RECORDS PROVIDED:
-=-=-
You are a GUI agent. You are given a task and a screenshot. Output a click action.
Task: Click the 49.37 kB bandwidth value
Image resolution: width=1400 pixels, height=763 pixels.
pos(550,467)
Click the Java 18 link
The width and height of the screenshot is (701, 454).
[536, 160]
-=-=-
An exact repeat of the lines from the one containing "Image resolution: width=1400" through the final line above, both included, is the whole answer.

OUTPUT:
Image resolution: width=1400 pixels, height=763 pixels.
pos(550,467)
Click the Java 18 link
The width and height of the screenshot is (701, 454).
[536, 160]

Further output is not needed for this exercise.